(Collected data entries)
_ _ _ _ _ _ _
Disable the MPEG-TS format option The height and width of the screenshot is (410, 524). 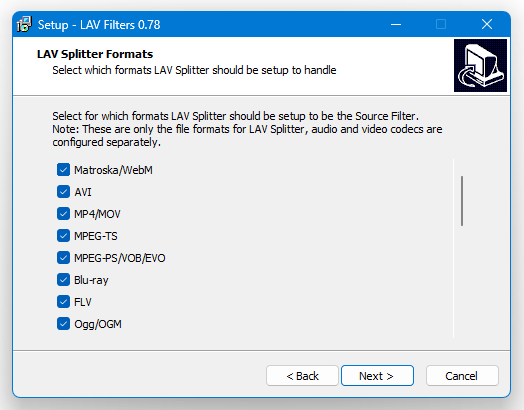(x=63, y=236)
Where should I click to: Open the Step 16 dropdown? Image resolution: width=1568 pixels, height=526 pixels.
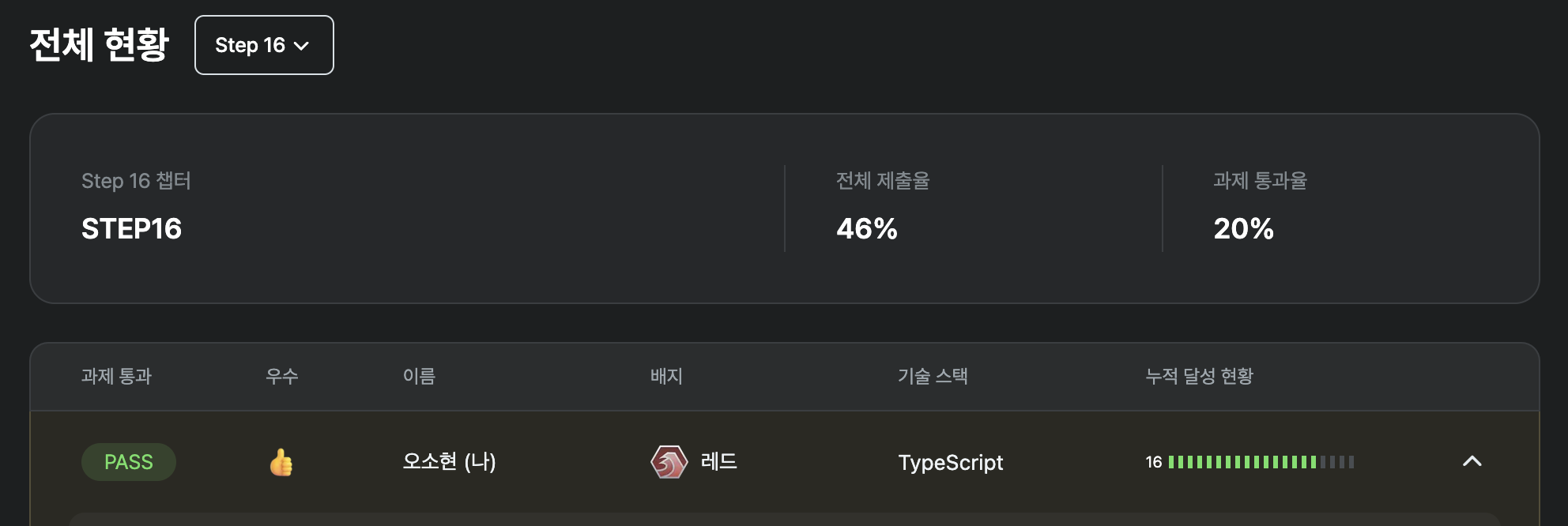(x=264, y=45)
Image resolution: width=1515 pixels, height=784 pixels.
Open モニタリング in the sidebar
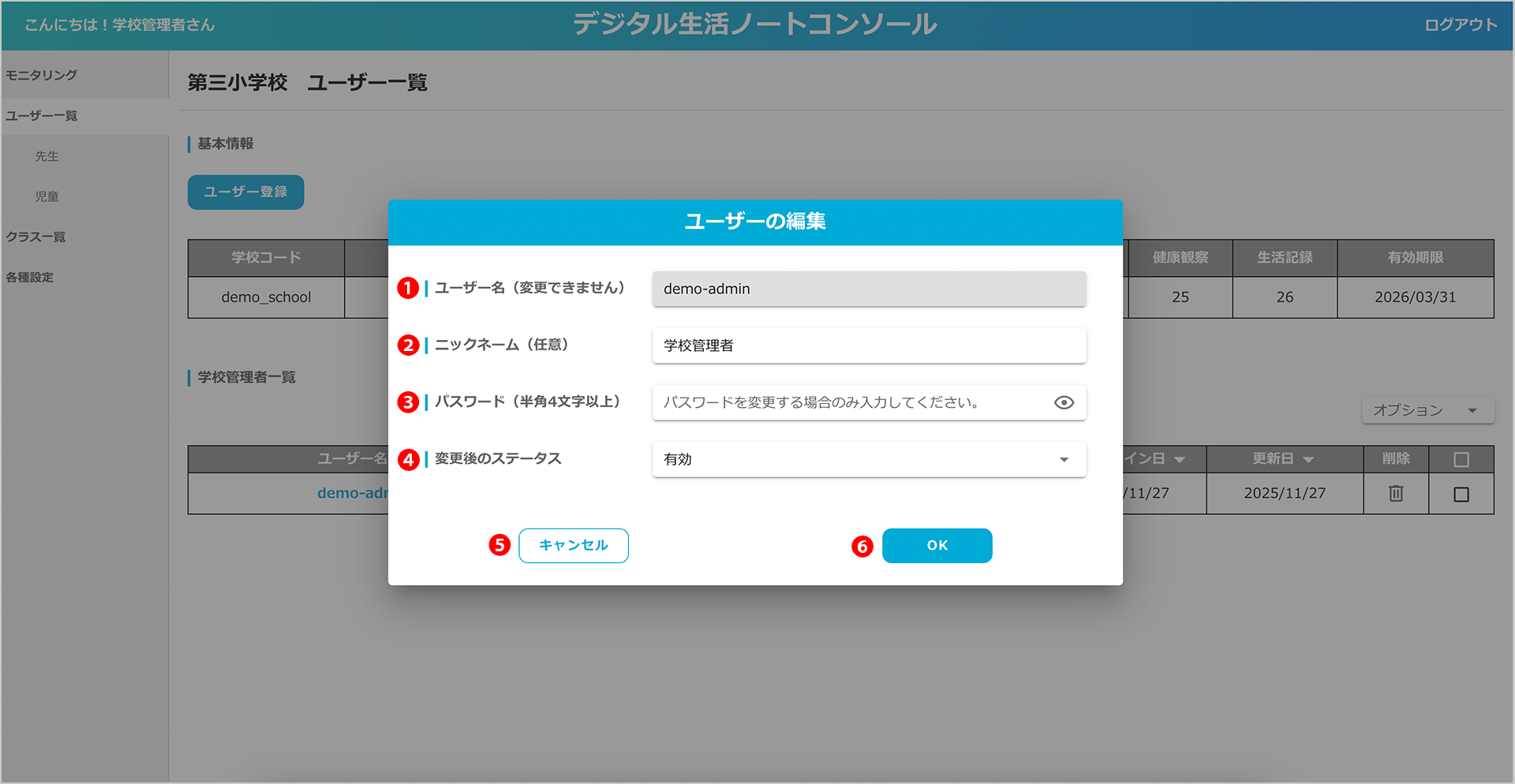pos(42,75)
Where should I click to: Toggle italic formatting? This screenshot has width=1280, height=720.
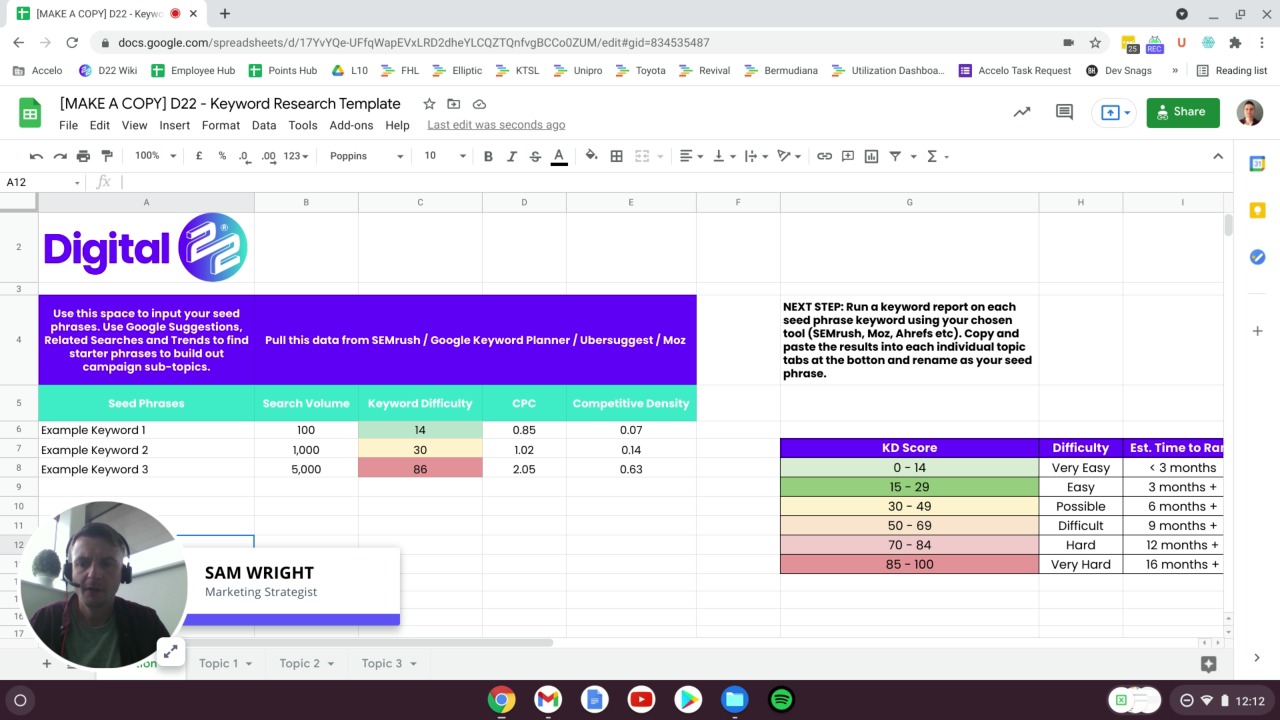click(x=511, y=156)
_ _ _ _ _ _ _
The lines from the one containing "Where should I click to: Toggle" through the last line above are to be repeated exactly, and only those. Any pictures must be left out.

## ANSWER SPACE
Where should I click to: Toggle italic formatting? This screenshot has width=1280, height=720.
click(x=511, y=156)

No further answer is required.